In eerste instantie werden de FD's met luchtgekoelde motoren gebouwd,  maar in het buitenland prefereerde men toch een bekende watergekoelde motor, zoals de Perkins P3 en P4, dit met betrekking op de onderdelenvoorziening. De FD 3 werd in ons land een populaire trekker met veel mogelijkheden (vrije hoogte). De FD 4 is in ons land alleen ingevoerd als boomgaarduitvoering. Het breedspoor model is in overleg met Engeland nagenoeg niet Frankrijk uitgevoerd, dit omdat deze trekker in dezelfde p.k. klasse lag dan de ED 40 (concurentie). Engeland hield zich niet bezig met een smalspoormodel. De FD 5 was een ware nachtmerrie. Zijn Amerikaanse soortgenoot de D 17 was een populaire trekker van rond de 50 p.k. Jammer genoeg is dit model echter nooit in Nederland ingevoerd. De oorzaak was de hoge dollar koers.

De FD 5 was een combinatie van een Perkins P4 en ZF versnellingsbak en een Schlüter eindaandrijving. De hefinrichting was van eigen makelij en gaf regelmatig problemen. De motor werd te warm, omdat de radiateur te klein was en men er het luchtfilter er direkt voor had geplaatst. Louis Reyners verbeterde de radiateurs en verplaatste in de meeste gevallen het luchtfilter naar de zijkant van de motor.

 

De FD 3 werd in het begin geleverd met een Perkins motor. Het laatste model de FD 3 "Agrodyne" werd voorzien van een eigen Franse Allis-Chalmers motor, welke ook later in diverse type heftrucks werden geplaatst. Vroegtijdige waterpomp problemen zorgde ervoor dat in de meeste gevallen de FD 3 "Agrodyne" met een overhitte motor de koppaking er tussenuit blies. Tot in 1965 werden nog FD trekkers in ons land ingevoerd. De laatste 10 FD 5's waren van het type serie II, met lange doorlopende motorkapstickers. De bedieninghandels van het hydraulisch systeem werden van onder de brandstoftank naast de zitting verplaatst. Technische gegevens van de FD 5 zijn echter nooit meegeleverd geweest. Op deze site komen diverse FD trekkers afgebeeld. Ik wijs u in het bijzonder op sommige types met de luchtgekoelde motoren.

 

FD3

De FD 3 trekkers waren slechts drie jaar in produktie. Na de overname van Vendeurvre S.A. in 1960 werden eerst enkele proto types gemaakt. Bestaande Vendeuvre trekkers met een luchtgekoelde motor kregen een A-C jasje. Uiteindelijk werd het toch een eigen model dat aardig leek op de Amerikaanse D 10-12, maar wel met een luchtgekoelde motor voor de Franse en ook de Belgische markt. In 1962 kwam de FD 3 naar Nederland. Deze met Perkins P4 motor. In totaal werden er 318 geimporteerd. Boomgaard modellen meegeteld (18). (Allis-Chalmers FD3 rechts is het model met een hoog stuur en een P4 motor)

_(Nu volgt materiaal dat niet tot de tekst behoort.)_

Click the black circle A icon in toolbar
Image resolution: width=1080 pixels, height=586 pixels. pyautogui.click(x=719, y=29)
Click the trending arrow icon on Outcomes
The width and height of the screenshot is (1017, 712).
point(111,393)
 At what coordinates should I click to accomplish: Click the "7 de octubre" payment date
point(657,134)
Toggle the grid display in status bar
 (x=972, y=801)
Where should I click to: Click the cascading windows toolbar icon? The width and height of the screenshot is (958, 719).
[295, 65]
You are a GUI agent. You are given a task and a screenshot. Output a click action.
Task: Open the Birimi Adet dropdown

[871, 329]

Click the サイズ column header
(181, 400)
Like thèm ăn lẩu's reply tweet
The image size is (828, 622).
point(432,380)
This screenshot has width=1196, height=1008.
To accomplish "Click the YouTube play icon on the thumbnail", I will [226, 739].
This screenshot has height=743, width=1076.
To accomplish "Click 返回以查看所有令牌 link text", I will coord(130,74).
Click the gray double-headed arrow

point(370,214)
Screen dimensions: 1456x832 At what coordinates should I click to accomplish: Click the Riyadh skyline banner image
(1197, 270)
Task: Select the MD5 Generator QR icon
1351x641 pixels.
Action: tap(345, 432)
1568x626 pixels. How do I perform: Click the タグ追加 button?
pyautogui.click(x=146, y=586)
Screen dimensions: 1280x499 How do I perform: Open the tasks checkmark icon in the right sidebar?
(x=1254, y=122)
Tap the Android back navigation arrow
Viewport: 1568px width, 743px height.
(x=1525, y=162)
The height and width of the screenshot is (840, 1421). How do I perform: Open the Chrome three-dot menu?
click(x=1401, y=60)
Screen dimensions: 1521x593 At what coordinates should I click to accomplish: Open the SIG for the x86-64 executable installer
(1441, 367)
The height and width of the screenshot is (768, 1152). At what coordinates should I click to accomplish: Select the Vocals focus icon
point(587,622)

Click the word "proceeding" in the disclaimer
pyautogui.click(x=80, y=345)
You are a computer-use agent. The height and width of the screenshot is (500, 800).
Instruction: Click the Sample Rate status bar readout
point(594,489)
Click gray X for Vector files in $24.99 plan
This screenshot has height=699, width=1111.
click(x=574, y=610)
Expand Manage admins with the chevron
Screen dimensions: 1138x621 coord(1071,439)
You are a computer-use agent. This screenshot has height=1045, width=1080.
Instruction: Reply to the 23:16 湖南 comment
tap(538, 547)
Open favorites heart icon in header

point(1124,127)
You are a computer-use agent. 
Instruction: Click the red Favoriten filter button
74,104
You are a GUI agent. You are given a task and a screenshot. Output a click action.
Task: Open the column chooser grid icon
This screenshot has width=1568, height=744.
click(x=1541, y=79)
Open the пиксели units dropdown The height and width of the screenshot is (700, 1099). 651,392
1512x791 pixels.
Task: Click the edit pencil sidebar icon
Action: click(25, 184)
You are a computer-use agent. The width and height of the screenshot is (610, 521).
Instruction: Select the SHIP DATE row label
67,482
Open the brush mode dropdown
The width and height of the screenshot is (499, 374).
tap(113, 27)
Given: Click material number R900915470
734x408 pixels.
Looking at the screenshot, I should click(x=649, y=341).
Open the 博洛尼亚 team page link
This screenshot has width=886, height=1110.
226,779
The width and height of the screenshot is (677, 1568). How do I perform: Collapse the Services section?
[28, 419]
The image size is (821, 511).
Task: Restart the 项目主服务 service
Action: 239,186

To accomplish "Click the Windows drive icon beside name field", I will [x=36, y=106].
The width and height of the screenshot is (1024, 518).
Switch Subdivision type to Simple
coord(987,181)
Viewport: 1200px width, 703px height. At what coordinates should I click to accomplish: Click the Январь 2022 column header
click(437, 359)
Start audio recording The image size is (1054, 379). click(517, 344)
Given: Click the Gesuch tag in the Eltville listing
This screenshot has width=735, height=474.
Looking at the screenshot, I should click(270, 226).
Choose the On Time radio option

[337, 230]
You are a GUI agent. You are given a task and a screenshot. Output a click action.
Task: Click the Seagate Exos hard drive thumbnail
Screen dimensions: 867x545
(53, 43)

De in 1962 geproduceerde FD 3 was voorzien van een hoogstuur. Voor een betere zit koos men later voor een laag stuur. Het laatste model de "Agrodyne" werd een totaal andere trekker met een eigen A-C motor. De trekker had ook een hogere vrije ruimte en de voetkoppeling werd veranderd. De uitlaat ging langs de motorkap in plaats van er doorheen.

FD 3 met lucht gekoelde motor met inhoud van 1570cm3 en 2 cilinder

FD 3 met luchtgekoelde motor

FD 3 met hoogstuur met Perkins motor

FD 3 met laag stuur en Perkins motor

FD 3 Agrodyne met Allis-Chalmers motor

FD 3 Agrodyne met Allis-Chalmers motor

 

Technische gegevens van de FD 3:

 

 

FD 3 boomgaard prototype:

FD 3 boomgaardtype

 

Technische gegevens van de FD 3 boomgaardtype:

 


 

FD4

Dit landbouwmodel met Vendeuvre of Perkins motor is nooit geimporteerd in ons land.

 

Technische gegevens voor een FD 4 luchtgekoelde motor:

 

FD 4 Boomgaard type:

FD 4 boomgaarduitvoering 1963-1964 : 12 stuks

 

Technische gegevens FD 4 boomgaardtype:

 

De FD 4 is in ons land een zeldzame verschijning. Wij kennen dit type alleen in de boomgaarduitvoering. Het landbouwmodel is bewust niet naar ons land gehaald, omdat hij te concurrerend was voor de Engelse ED 40. Beide langen n.l. in dezelfde PK klasse. Hier op de foto zie je een FD 4 op de RAI in 1964

FD 4 watergekoeld met Perkins motor  


FD5

Dit model met een Vendeuvre motor is nooit in ons land geimporteerd.

 

Technische gegevens FD 5 met luchtgekoelde motor:

 

FD 5 1963-1964: 64 stuks

De FD 5 was de zwaarste Franse A-C trekker, welke in Dieppe werd gefabriceerd. De Amerikaanse D 17 en D 19 stonden hiervoor model. Er was echter een heel groot kwaliteitsverschil. De gehele trekker werd samengesteld uit van alles en nog wat. De achterbrug had geen portaalbouw, waardoor hoge achterwielen gebruikt moesten worden (12-38) om de treker in de een horizontale positie te krijgen. Mede daardoor zat de bestuurder geheel ingepakt tussen twee hoge spatborden. Een Perkins AD 4/203, een ZF versnellingsbak en een Schluter eindaandrijving zorgde voor het geheel. De in Dieppe eigenvervaardigde hefinrichting was ook van een zeer slechte kwaliteit en heel onbetrouwbaar. In Frankrijk werd de FD 5 verkocht met een 3 cylinder luchtgekoelde Vendeuvre motor. Voor andere landen (hoofdzakelijk Belgie en Nederland) werd een watergekoelde Perkins motor ingebouwd (betere onderdelen voorziening). Tijdens zwaar werk werden de watergekoelde motoren veel te warm. Louis Reyners liet speciaal grotere radiateurs vervaardigen, zodat alle FD 5's in ons land van een betere werden voorzien. In sommige gevallen werd zelfs het luchtfilter achter de grill weggehaald en aan de zijkant van de motor geplaatst.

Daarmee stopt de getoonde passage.